23 мая 1932 Армавир[1148].
Дорогая моя Лизаветина,писать о том, что было в Москве[1149] — очень трудно. Я думаю, что все это сейчас еще не доходит до нашего сознания в правильном виде. По крайней мере я до сих пор чувствую себя отодвинутой и совершенно выключенной из тока… Была на одном только собрании (первом после выбора оргкомитета), со мной сидели Зелинский[1150] и Грудская и всё мне записали. Выступало множество писателей против РАППа. Сейфуллина сказала большую речь с интересными местами — сказала, что нужно пересмотреть «одиозные имена», нужно дать проявленье («дать выход») и Клычкову[1151]; затем сказала, что до сих пор «все мы дудели в красную дуду по принужденью» etc etc. Говорил Никифоров[1152] — сплошные издевки над РАПП (Сейфуллина еще сказала: до каких пор мы будем под мальчиками? Сперва были плохие мальчики, а сейчас дали хороших, а когда же мы сами будем справлять свои дела? Стецкий[1153] ответил: Ив. М. Гронский очень польщен, что вы считаете его хорошим мальчиком, но это неверная квалификация). Вышел Буданцев[1154] и заявил, что он теперь и душой и телом, и что писатель должен быть партийным. Леонов стал так монументален, что не говорит, а цедит, упёрся в президиуме между Гронским и Стецким и там затвердел. В общем всё очень противно, очень провокационно, очень непонятно, стало ясно, что сверху не видели никого из нас как следует и не знают толком, что нужно. Я к Ив. Мих. (Гронскому — Б.Ф.) пошла один раз, он мне сказал о том, что они сейчас будут «развязывать», им нужна правда о стране, о положении вещей в стране и хотят, чтоб писатель не боялся и честно давал правду. Etc., etc.

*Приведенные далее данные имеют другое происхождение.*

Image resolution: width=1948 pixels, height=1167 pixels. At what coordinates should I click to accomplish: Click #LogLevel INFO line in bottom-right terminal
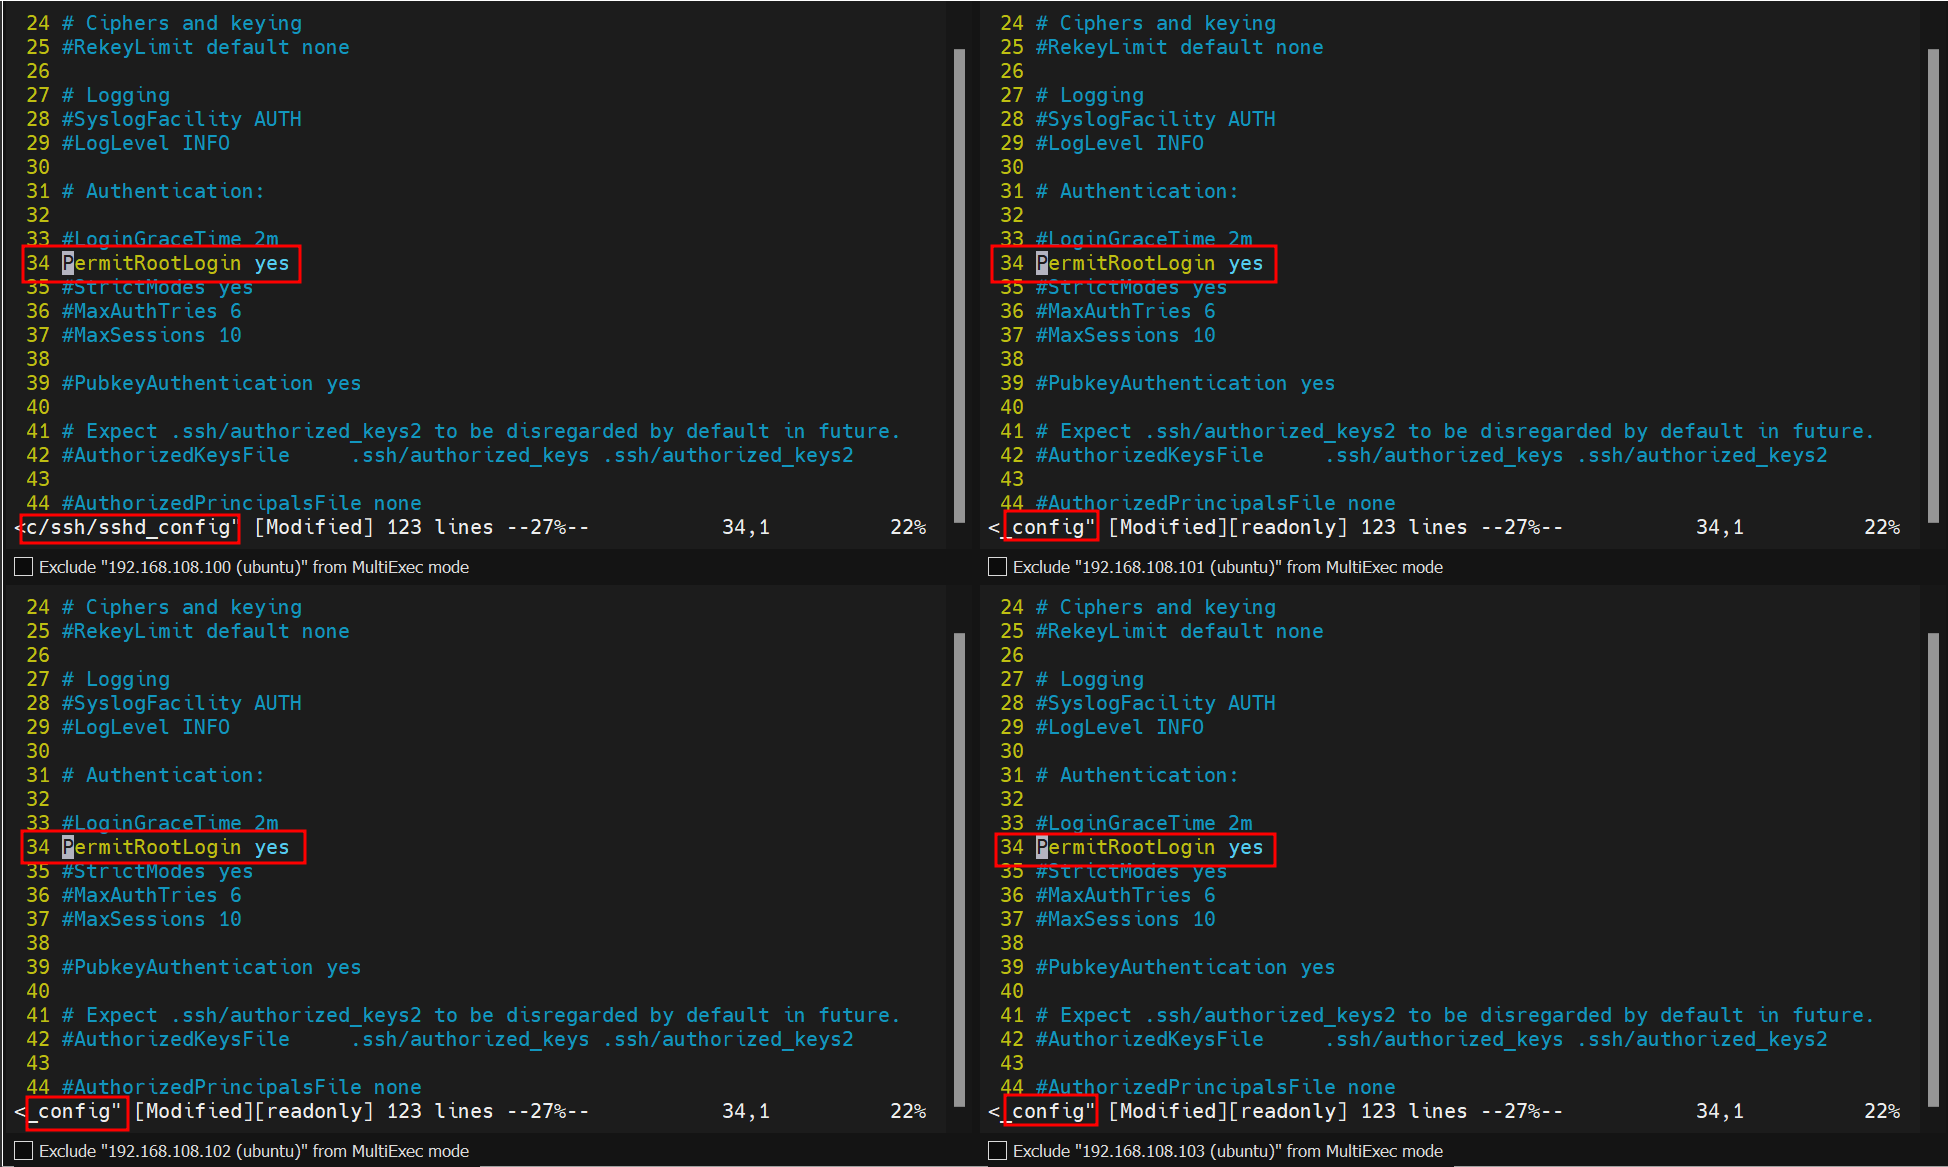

Во всех отношеньях (материальных и прочих) писателю идут навстречу. Дают командировки заграницу, убеждают, обещают всякие блага, закупают оптом, мне очень жалко, что ты не в Москве, т. к. эта разница между запасом бумаги и количеством договоров поразила бы тебя, получается впечатление чего-то дутого. Одновременно Бухарин затеял новую газету по техпропаганде[1155], куда призывает писателей… Меня, как тебе известно, так демонстративно не выбрали в оргкомитет, что я вижу в этом известное влияние Правды и Мехлиса[1156] (они сейчас — вершители — они меня не любят). Авербаху[1157] я звонила — убит и истеричен. Совершенно убит и матерьяльно разорен Серебрянский[1158] (наш сосед). Налитпосту у них взят[1159], это был их хлеб. Коле и Мише[1160] я об этом сказала, они говорят, что такое положение вещей ненормально и что их попозднее втянут в работу. Сейчас я еду на Дзорагэс. Здоровье поправилось (лечусь гомеопатией), но настроение очень плохое, смертоубийственное.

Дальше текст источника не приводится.